Scan the material for the string "agent" and copy out every line in which it occurs.

- INPUT DATA -

+ + + + + + +

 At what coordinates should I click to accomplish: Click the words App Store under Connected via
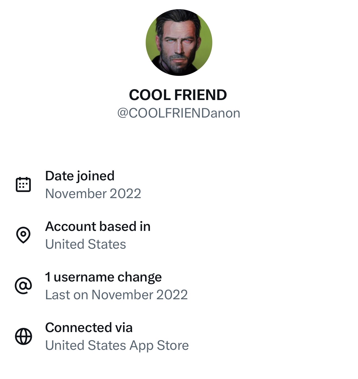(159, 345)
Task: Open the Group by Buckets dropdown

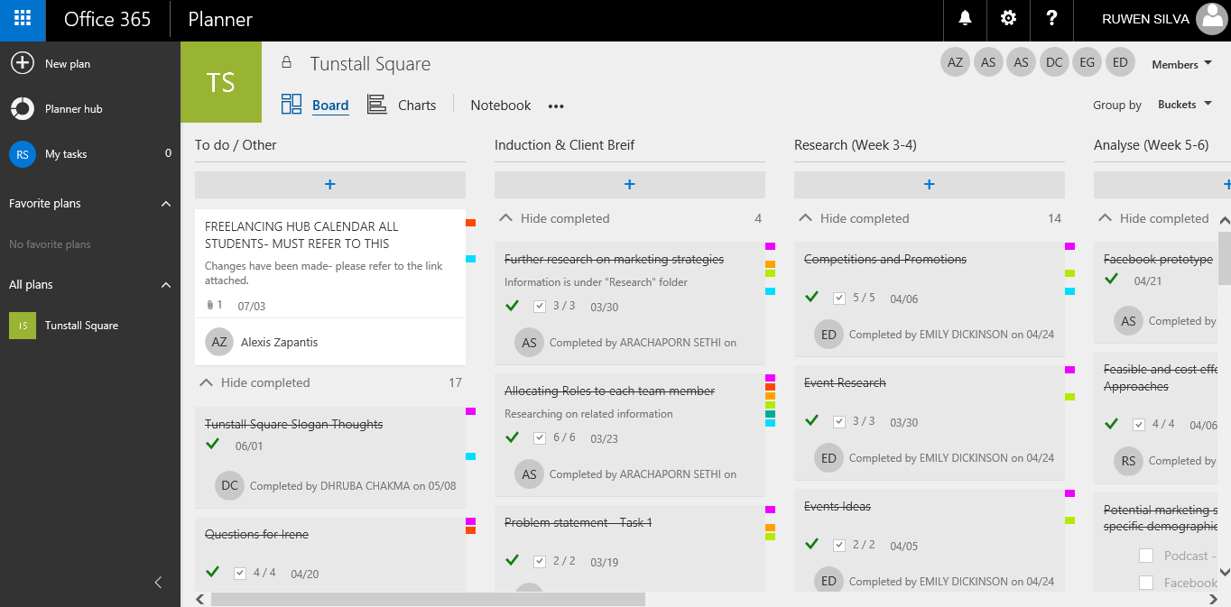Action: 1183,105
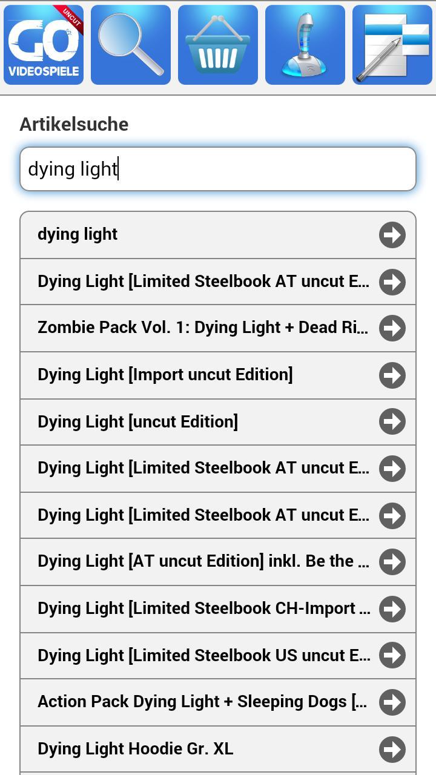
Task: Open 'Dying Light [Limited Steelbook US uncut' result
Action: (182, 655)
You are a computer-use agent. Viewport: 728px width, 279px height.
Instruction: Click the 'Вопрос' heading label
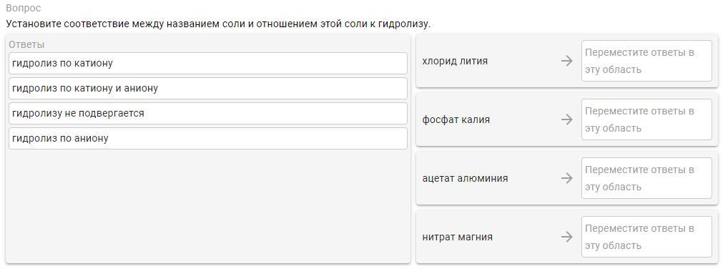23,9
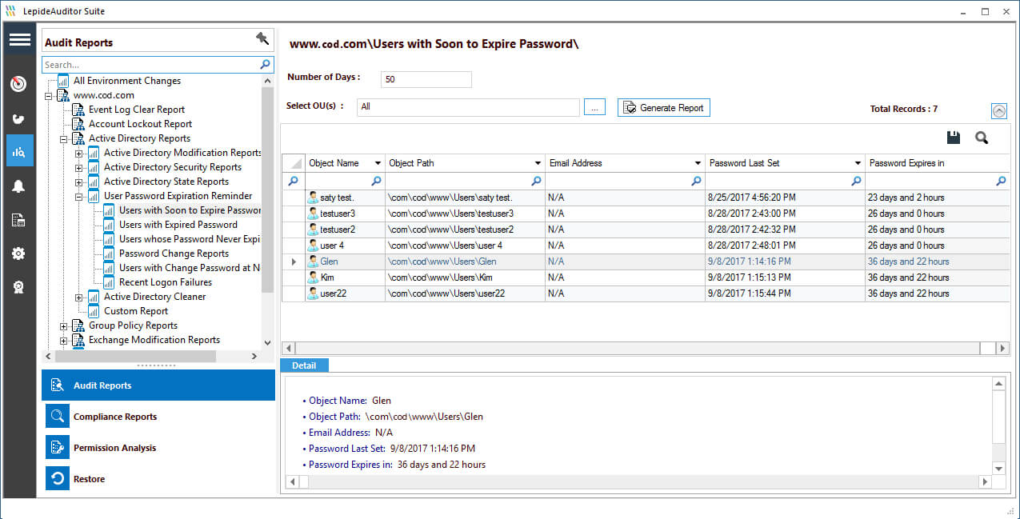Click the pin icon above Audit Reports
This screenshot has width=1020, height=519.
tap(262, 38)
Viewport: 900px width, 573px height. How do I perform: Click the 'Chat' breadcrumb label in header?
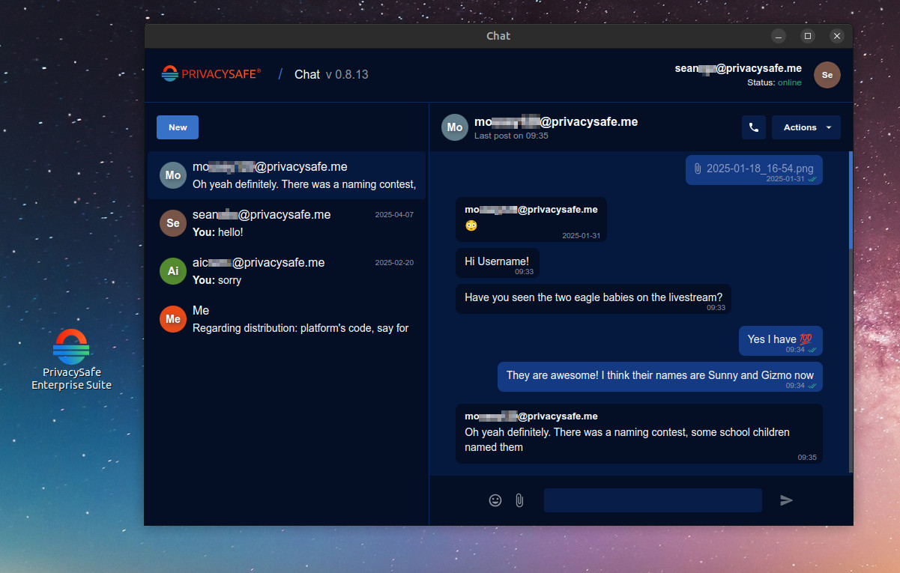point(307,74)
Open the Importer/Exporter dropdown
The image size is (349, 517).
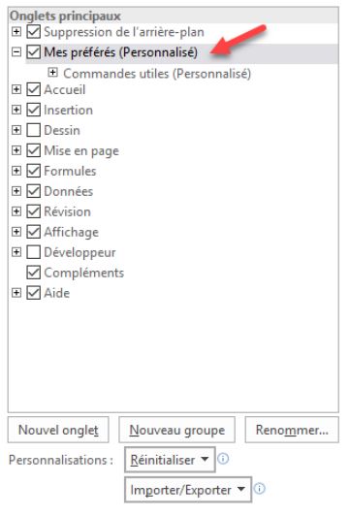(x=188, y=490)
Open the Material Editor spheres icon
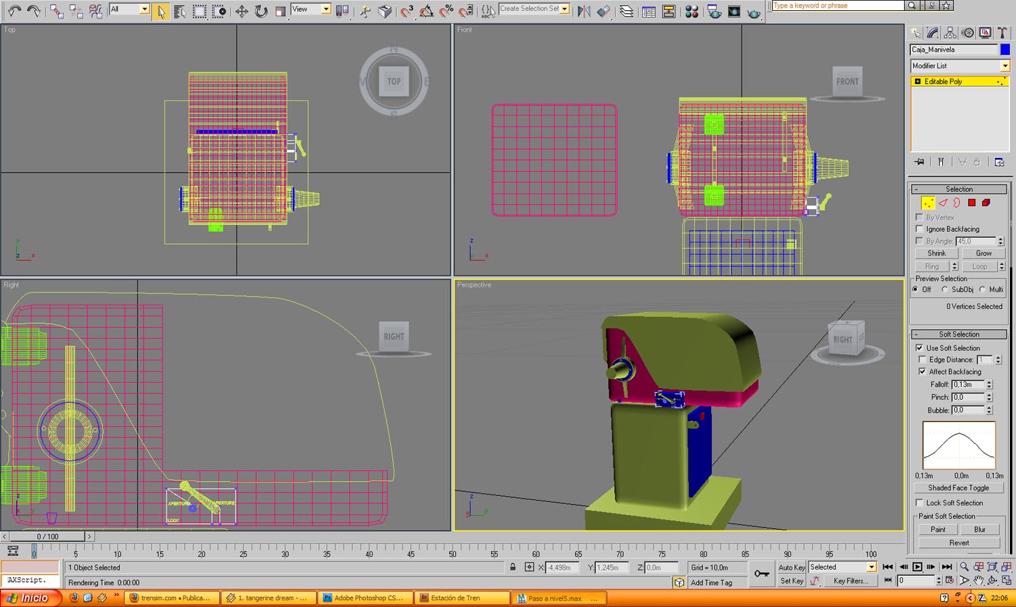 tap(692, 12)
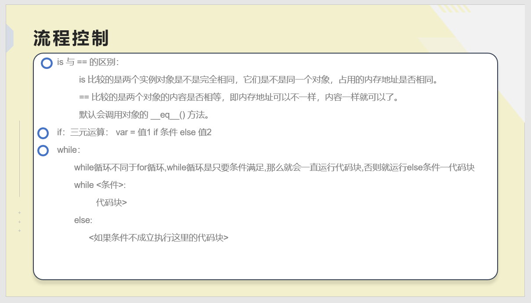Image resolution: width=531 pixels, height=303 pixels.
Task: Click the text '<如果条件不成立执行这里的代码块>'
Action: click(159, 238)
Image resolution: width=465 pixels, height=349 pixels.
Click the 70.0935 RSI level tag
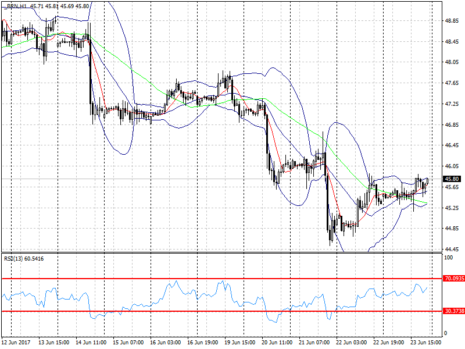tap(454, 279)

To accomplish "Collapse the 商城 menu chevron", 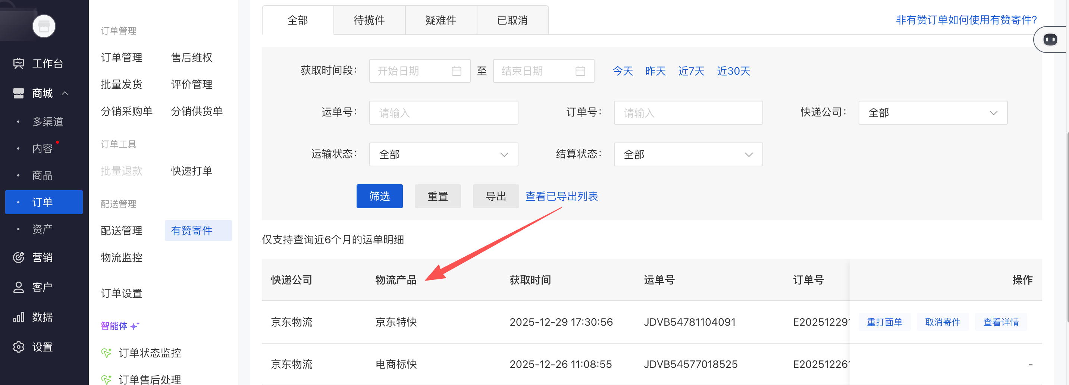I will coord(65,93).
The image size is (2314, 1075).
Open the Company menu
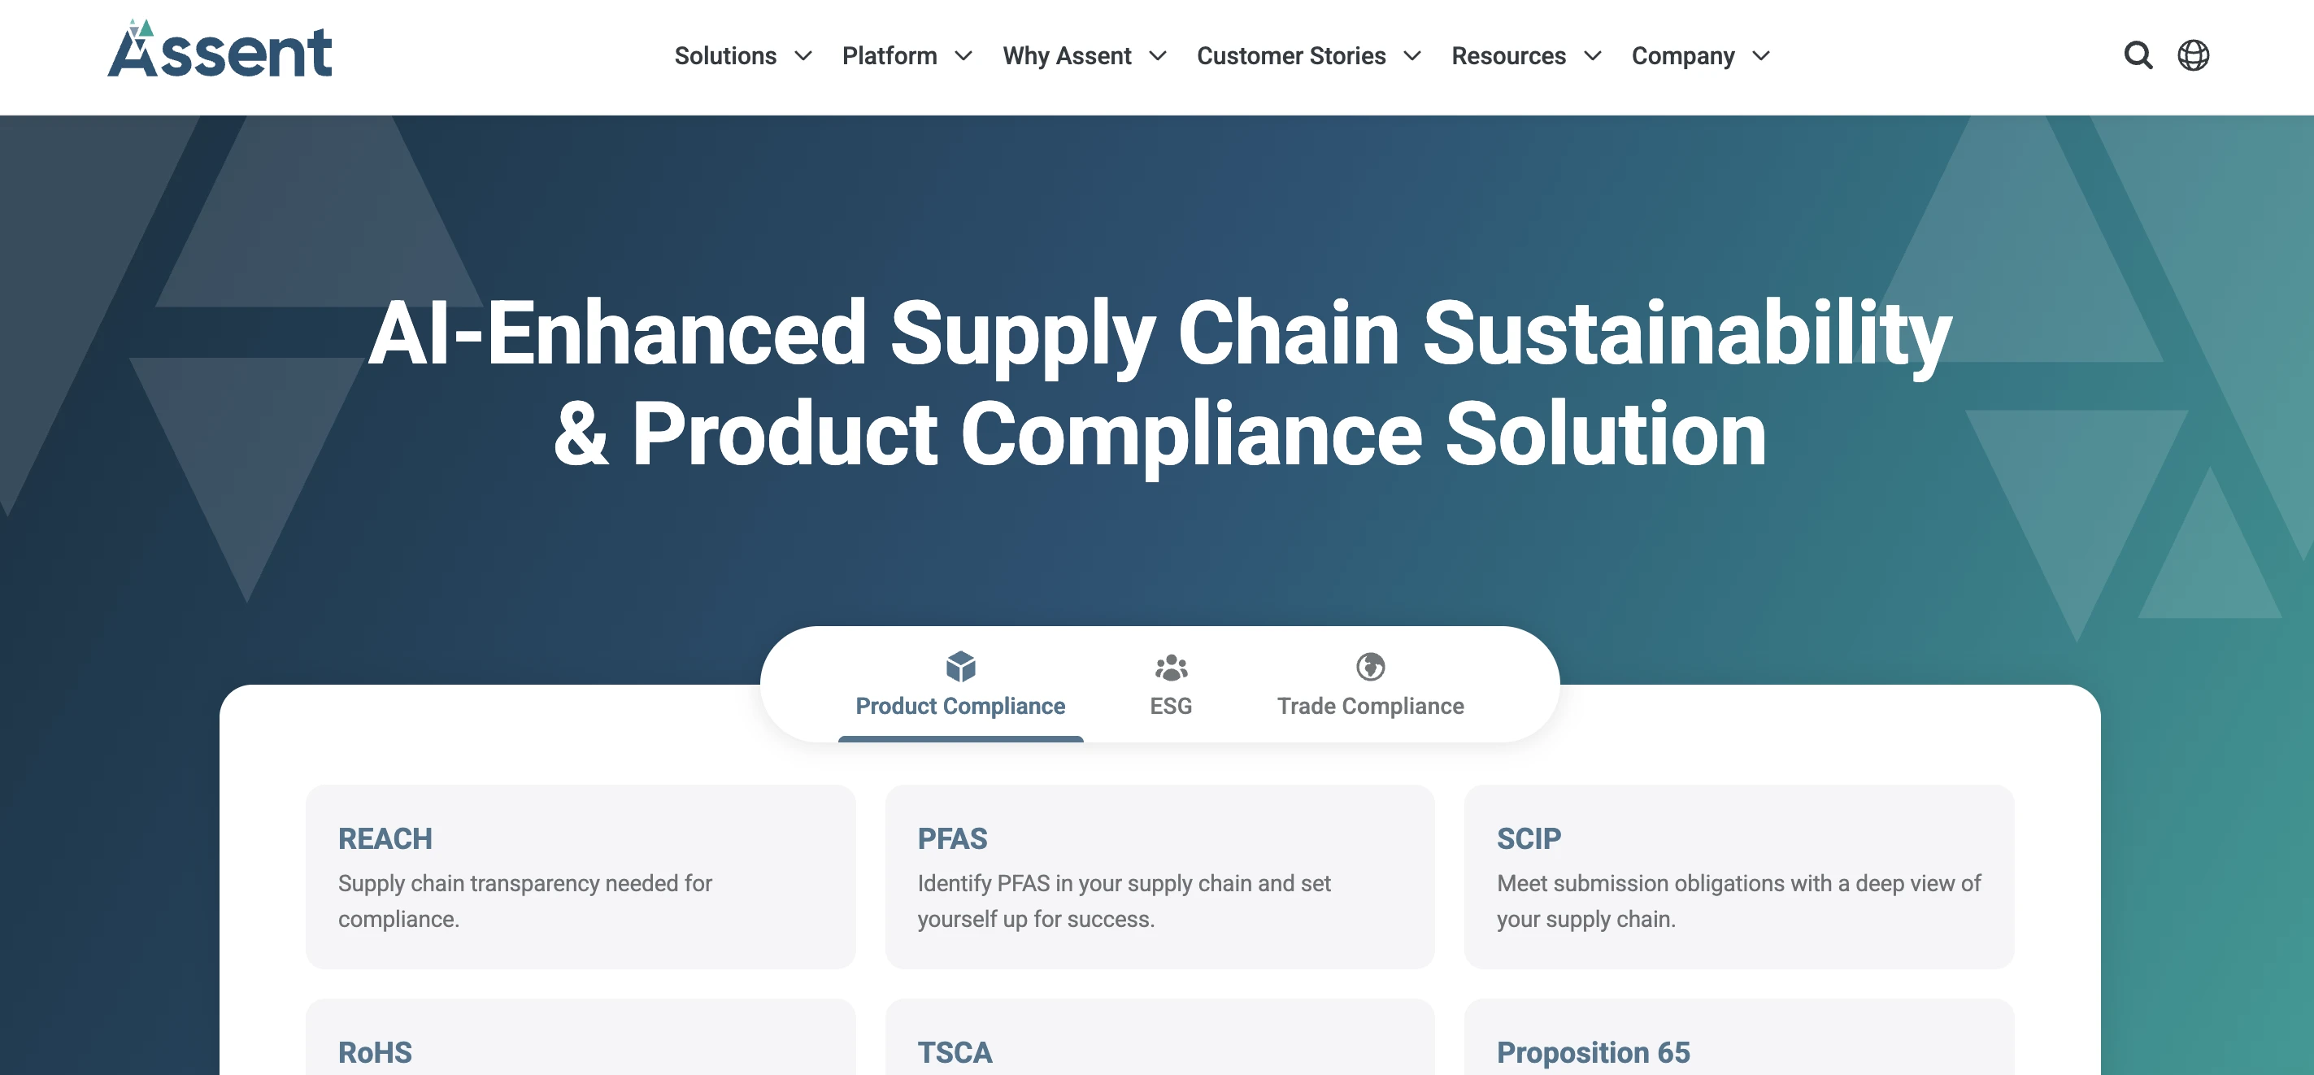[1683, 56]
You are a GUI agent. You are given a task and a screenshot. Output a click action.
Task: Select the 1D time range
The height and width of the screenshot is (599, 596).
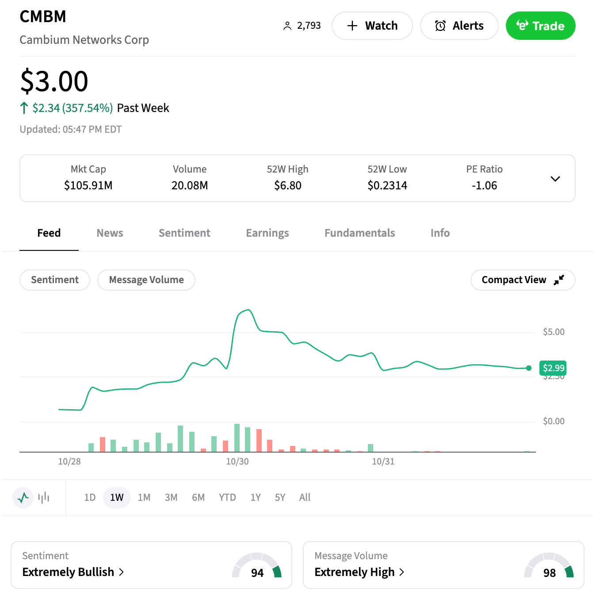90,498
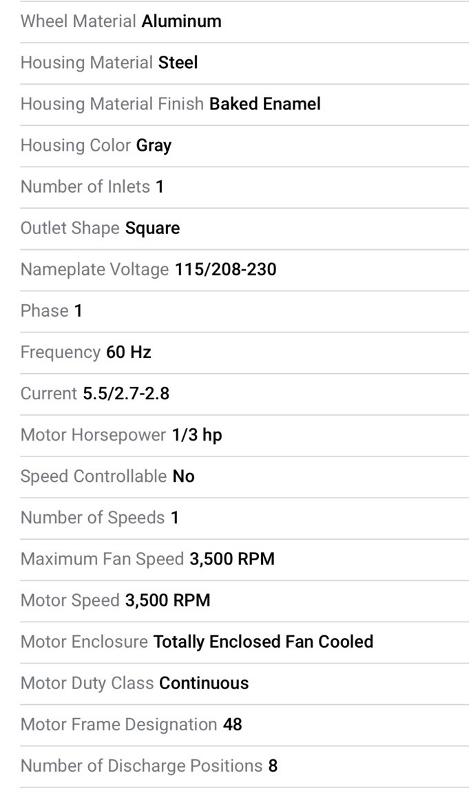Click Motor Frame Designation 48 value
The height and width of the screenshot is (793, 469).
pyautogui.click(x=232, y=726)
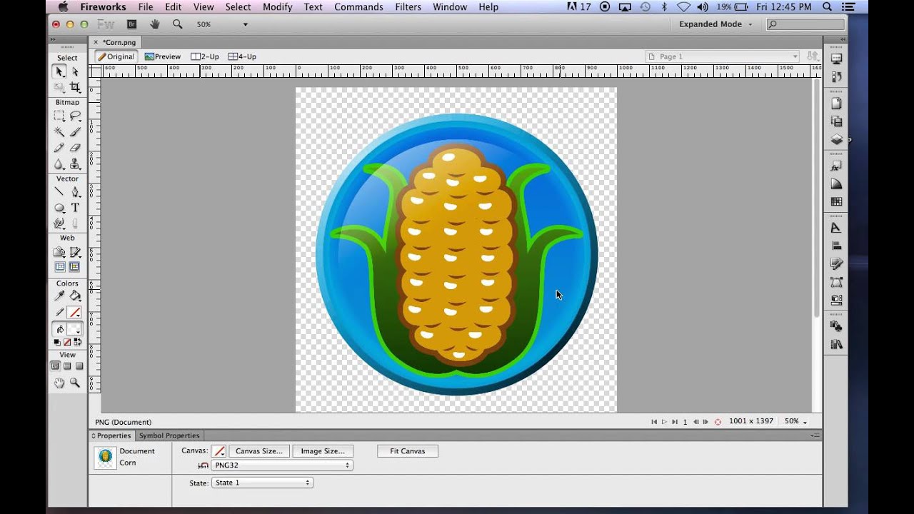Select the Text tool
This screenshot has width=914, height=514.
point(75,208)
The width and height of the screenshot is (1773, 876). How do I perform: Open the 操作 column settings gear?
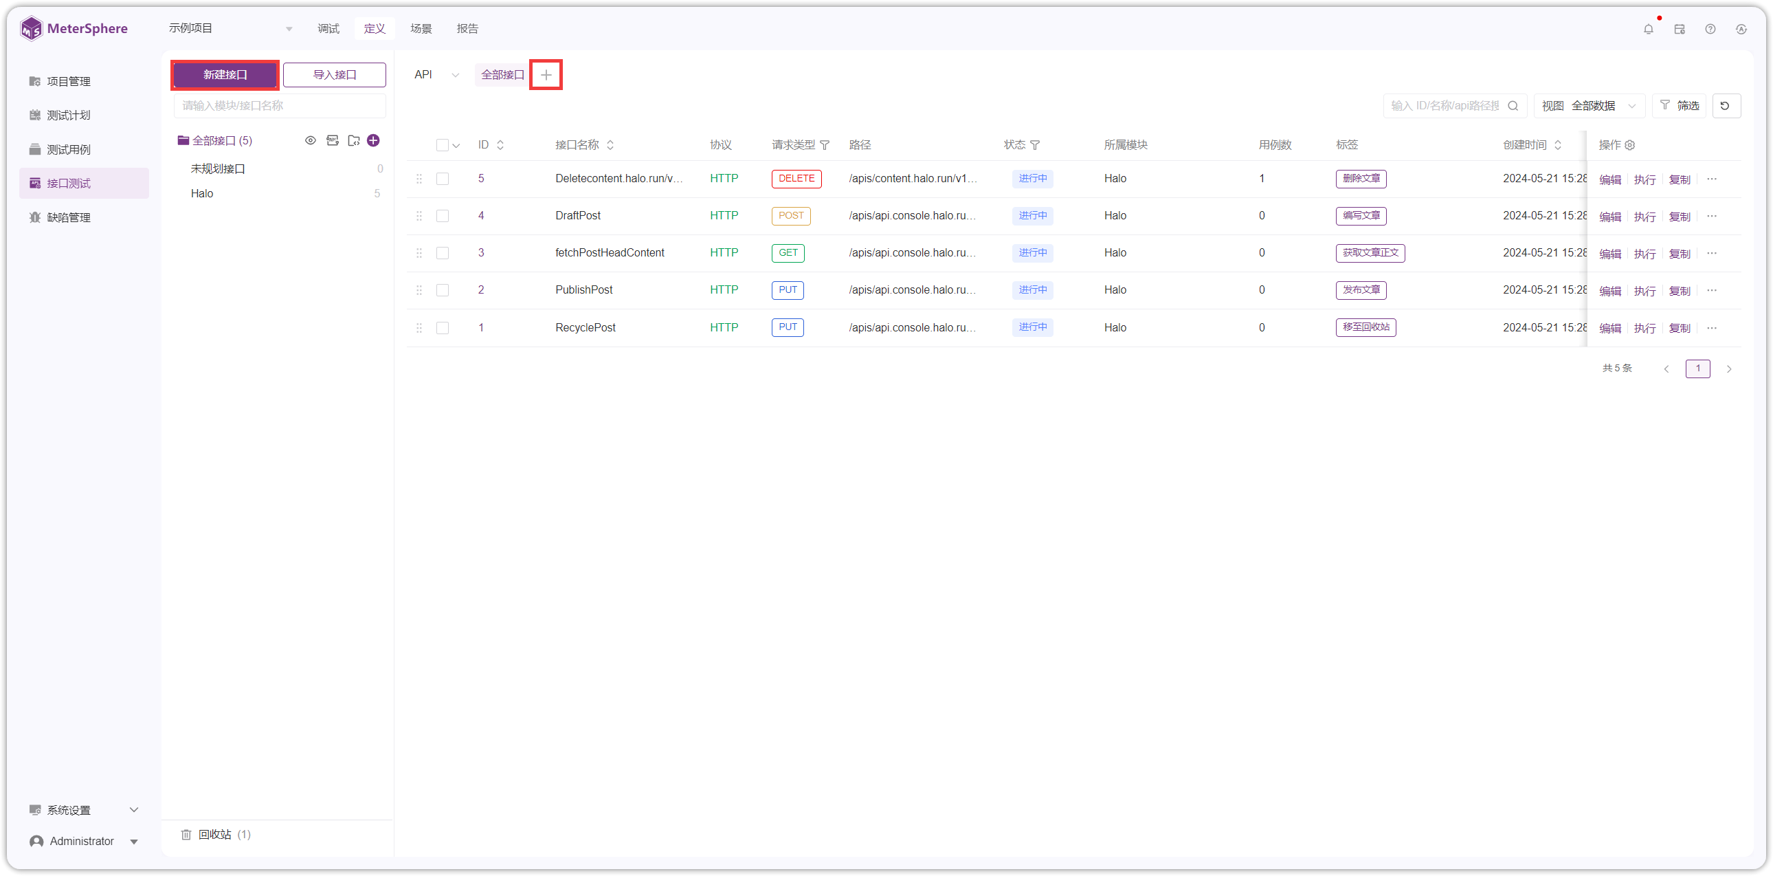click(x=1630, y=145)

+ + + + + + +

- EXERCISE SOLUTION -
You are a computer-use agent. Viewport: 728px width, 279px height.
You are a GUI agent. You are given a task and a screenshot. Output a click action.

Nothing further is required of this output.